January 19, 2022

Two Poems

Susan Stewart

The Dune

Now that the thread has caught fire,
the hem lies ragged.
Now that the pain throbs deep,
the vein appears.

The vacant sky above,
the funneled hours, the whirling
days, each yanked away
to night that follows night.

Now that the little lies
accrue into the vast
incredulity, fear on fear
swells: a wave.

Slipping down the dune or
climbing? Who can tell?
The small cries, growing smaller,
fly past and vanish.

Were they gulls or drowning children
–and who was meant to hear
and who to act? The spare grass
dead beside the carapace

emerging. The shell soon cuts
its form into the strand
and stays. You despaired,
abandoned,

but then you saw
the cornflower, felled
within the bramble, the menace in
the permanence of sand.

 


The hollow tree

  Sialia sialis—the eastern bluebird relies upon a hollow tree

I

Your lips to its lips                        place of
secrets between
the living                                    and the dead, though living
place or dead place                        I cannot tell.

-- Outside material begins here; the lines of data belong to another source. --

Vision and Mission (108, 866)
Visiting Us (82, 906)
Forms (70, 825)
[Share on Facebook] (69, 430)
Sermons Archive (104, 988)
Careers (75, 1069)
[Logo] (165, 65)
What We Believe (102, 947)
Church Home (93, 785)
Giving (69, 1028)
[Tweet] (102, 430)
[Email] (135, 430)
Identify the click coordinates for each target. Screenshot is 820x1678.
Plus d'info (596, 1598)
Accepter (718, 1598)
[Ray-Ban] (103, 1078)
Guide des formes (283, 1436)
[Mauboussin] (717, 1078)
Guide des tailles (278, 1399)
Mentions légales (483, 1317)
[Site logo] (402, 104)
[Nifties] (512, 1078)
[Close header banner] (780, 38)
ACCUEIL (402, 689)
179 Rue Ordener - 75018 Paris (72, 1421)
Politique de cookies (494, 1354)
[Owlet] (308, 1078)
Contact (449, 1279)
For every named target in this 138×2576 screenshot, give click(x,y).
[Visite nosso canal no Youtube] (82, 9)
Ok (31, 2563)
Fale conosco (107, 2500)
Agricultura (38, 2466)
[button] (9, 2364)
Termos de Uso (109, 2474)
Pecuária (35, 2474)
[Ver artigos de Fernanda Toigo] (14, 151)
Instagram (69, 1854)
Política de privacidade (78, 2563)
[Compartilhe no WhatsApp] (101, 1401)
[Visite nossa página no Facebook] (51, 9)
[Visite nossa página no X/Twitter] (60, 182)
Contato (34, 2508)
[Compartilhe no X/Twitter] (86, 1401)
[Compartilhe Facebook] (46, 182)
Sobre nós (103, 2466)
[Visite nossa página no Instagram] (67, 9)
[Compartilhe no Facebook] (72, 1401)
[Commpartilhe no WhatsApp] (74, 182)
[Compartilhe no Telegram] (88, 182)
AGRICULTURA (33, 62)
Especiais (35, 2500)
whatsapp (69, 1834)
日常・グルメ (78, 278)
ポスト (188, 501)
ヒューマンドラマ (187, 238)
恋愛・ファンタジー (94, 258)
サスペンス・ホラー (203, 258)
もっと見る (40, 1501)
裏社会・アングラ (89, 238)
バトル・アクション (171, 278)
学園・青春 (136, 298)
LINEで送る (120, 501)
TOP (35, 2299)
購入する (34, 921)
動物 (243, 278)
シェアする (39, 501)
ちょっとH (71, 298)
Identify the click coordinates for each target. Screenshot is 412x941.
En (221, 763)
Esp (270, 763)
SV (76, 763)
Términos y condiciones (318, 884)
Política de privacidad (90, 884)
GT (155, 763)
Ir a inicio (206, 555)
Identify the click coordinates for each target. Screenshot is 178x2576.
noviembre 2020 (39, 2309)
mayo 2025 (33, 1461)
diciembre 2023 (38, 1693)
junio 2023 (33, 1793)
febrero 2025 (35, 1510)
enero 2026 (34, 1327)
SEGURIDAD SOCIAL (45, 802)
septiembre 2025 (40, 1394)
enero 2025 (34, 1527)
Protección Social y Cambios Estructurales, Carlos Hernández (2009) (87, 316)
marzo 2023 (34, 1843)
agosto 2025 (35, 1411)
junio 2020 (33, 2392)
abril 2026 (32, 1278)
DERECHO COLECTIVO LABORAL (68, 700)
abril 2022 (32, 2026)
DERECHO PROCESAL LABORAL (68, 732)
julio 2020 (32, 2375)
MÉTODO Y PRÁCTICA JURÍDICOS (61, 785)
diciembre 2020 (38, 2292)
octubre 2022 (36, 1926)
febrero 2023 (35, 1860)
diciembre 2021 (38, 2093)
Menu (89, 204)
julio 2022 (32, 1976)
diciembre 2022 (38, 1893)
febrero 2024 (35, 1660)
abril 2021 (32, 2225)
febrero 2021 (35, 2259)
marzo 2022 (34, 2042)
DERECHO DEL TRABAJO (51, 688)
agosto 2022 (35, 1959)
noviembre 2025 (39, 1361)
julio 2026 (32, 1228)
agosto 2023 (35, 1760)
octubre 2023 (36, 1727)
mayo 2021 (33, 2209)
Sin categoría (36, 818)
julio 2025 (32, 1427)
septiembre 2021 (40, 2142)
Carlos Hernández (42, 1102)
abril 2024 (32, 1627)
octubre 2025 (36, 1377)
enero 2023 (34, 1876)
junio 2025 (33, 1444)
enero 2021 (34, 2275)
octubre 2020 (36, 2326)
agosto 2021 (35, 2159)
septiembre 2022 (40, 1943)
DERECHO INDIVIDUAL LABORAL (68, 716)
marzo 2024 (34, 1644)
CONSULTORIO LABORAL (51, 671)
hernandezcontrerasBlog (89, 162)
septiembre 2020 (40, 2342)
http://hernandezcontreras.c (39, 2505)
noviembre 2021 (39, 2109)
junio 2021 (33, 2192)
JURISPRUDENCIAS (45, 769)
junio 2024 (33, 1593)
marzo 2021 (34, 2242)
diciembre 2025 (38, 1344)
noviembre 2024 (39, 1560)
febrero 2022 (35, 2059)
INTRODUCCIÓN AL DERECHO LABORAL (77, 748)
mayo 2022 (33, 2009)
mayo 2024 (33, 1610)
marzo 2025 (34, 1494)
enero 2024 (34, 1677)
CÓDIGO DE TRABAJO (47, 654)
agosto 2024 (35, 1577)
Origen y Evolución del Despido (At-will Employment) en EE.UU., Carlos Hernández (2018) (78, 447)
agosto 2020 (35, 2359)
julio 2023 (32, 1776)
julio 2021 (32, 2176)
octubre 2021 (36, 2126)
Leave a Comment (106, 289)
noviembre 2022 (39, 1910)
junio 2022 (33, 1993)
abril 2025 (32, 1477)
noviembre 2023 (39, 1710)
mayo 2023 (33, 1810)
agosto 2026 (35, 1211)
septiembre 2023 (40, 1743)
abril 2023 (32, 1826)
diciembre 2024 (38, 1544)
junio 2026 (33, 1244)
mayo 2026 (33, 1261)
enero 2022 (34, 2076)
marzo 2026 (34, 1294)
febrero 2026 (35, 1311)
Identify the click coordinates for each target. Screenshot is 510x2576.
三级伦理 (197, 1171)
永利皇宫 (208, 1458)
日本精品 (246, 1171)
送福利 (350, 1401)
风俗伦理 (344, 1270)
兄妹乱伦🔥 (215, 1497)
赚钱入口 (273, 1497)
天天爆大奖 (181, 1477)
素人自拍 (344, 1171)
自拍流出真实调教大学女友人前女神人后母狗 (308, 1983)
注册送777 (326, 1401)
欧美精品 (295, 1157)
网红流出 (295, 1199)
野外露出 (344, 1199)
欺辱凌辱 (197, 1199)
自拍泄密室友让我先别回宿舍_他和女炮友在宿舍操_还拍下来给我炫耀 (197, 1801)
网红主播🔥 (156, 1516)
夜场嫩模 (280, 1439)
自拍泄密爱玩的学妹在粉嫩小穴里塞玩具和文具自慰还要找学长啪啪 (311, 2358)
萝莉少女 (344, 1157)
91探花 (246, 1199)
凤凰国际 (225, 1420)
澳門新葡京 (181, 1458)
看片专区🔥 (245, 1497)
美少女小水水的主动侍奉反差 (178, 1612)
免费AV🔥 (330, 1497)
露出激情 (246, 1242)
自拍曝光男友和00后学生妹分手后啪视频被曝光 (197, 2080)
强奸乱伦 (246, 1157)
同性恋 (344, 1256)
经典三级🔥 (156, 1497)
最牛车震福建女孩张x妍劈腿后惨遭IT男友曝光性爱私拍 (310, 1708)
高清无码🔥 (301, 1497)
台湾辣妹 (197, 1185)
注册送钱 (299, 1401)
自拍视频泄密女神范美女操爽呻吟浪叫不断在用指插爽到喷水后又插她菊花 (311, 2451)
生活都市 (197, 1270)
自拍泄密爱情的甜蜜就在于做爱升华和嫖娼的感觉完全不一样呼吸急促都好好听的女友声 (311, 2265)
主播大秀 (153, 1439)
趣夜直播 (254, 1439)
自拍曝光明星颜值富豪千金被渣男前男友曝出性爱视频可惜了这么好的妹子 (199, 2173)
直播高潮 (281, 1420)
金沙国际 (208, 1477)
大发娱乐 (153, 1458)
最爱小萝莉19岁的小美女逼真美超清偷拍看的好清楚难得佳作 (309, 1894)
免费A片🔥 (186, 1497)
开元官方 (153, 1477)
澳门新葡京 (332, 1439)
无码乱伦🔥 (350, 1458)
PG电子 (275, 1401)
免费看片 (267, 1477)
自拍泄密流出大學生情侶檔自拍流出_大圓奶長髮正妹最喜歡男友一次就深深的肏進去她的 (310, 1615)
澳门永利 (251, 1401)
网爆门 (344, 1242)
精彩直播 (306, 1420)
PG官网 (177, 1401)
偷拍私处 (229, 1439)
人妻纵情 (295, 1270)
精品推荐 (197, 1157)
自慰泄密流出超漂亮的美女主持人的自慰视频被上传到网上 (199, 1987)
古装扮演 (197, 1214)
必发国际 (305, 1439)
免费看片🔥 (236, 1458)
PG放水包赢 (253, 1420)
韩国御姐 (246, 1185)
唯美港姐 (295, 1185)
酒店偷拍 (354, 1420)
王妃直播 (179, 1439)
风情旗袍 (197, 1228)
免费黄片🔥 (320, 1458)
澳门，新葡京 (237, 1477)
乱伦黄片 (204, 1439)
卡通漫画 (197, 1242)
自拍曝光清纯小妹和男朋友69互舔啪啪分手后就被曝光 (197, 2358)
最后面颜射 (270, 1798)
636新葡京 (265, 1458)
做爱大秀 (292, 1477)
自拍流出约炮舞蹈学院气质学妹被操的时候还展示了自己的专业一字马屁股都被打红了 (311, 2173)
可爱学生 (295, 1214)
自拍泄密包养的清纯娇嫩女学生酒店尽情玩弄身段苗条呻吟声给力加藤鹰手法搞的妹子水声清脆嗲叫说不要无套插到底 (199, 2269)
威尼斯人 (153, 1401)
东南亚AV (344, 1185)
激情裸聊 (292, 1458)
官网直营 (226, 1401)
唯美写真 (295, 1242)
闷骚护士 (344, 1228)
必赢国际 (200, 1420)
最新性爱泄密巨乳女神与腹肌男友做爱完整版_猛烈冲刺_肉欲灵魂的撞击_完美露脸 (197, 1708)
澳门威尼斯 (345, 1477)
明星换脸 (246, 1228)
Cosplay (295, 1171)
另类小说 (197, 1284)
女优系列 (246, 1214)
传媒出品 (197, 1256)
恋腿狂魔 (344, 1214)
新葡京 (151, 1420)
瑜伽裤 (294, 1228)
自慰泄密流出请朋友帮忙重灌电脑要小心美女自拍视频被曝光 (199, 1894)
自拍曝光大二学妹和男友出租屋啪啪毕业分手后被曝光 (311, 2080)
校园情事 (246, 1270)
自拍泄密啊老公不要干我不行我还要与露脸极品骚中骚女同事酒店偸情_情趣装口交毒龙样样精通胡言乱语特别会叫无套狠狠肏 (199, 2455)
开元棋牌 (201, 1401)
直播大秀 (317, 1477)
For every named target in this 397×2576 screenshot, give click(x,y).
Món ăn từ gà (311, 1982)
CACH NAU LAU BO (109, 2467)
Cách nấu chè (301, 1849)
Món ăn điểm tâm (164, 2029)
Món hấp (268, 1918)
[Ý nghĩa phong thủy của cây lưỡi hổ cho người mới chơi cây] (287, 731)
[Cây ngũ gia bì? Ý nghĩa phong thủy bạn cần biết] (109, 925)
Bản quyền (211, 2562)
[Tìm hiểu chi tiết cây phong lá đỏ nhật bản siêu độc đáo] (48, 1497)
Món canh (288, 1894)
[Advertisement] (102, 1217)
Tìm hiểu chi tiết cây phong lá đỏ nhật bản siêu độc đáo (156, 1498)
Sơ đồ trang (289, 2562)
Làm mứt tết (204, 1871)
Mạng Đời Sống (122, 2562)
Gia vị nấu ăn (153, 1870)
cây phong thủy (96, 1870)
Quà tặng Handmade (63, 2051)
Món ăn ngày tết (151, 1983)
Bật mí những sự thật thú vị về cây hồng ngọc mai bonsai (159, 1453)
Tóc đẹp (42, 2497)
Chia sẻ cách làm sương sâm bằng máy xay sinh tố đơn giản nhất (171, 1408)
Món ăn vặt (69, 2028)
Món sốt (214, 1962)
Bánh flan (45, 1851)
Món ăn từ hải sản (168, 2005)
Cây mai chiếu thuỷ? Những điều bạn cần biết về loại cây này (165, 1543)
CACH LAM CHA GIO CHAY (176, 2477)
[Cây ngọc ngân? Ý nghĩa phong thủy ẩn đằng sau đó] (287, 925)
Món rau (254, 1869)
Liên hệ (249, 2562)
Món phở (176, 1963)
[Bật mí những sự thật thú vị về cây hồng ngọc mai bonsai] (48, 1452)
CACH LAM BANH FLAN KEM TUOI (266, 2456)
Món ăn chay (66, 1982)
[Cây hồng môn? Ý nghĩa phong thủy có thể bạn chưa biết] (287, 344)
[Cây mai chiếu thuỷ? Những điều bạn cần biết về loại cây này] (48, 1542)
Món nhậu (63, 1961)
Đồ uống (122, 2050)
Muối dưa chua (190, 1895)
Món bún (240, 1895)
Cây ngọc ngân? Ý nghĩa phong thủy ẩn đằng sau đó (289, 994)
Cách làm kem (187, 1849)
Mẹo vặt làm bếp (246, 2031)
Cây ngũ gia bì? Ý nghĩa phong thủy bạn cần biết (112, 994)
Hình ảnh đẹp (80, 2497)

Soft mouth within/                                         /against the rigid bark.
old leather                                                     heart
unyielding.

II
A doe lifting high steps                                   across
the foaming stream.
Like a current, life                                                            under the surface.

A flame flaring
nimble, contained,                                      the fire holding fire
as a body only body

cambium
phloem
and sap flowing up                             and up, countering

whatever draws

the roots down,
asunder.

III

Yet something stable                                    still, a witness unmoving
heartwood,                                                              year after years–

an infant in a
white cotton cap
lying on a blanket
in the shade

one, then two,                                                head to toe, toe to head

then jousting dreams

of knights playing                                          conkers, knocking hard their satin-sided
seeds

where the blue plank floated                                              by ropes below
the broad                                                          five-fingered leaves.

IV

Vertigo, sing the spinning swing                                           then turn and turn
in the other                                                                         direction, push
to the sky                                                                                 so your hair sweeps the ground,
the pendulum                                                                              comes slowly
to its rest.

V

Everything reciprocates
everything turns back
to the start, to the force

of beginning–

equal                                                                                 and opposite,

with one exception:
the path from heat
to cold.

(a patch of sunlight there
where the hollow tree once stood
and you, just now,
held lightly in its light.)

Susan Stewart's most recent books are Cinder: New and Selected Poems (Graywolf Press) and The Ruins Lesson (University of Chicago Press).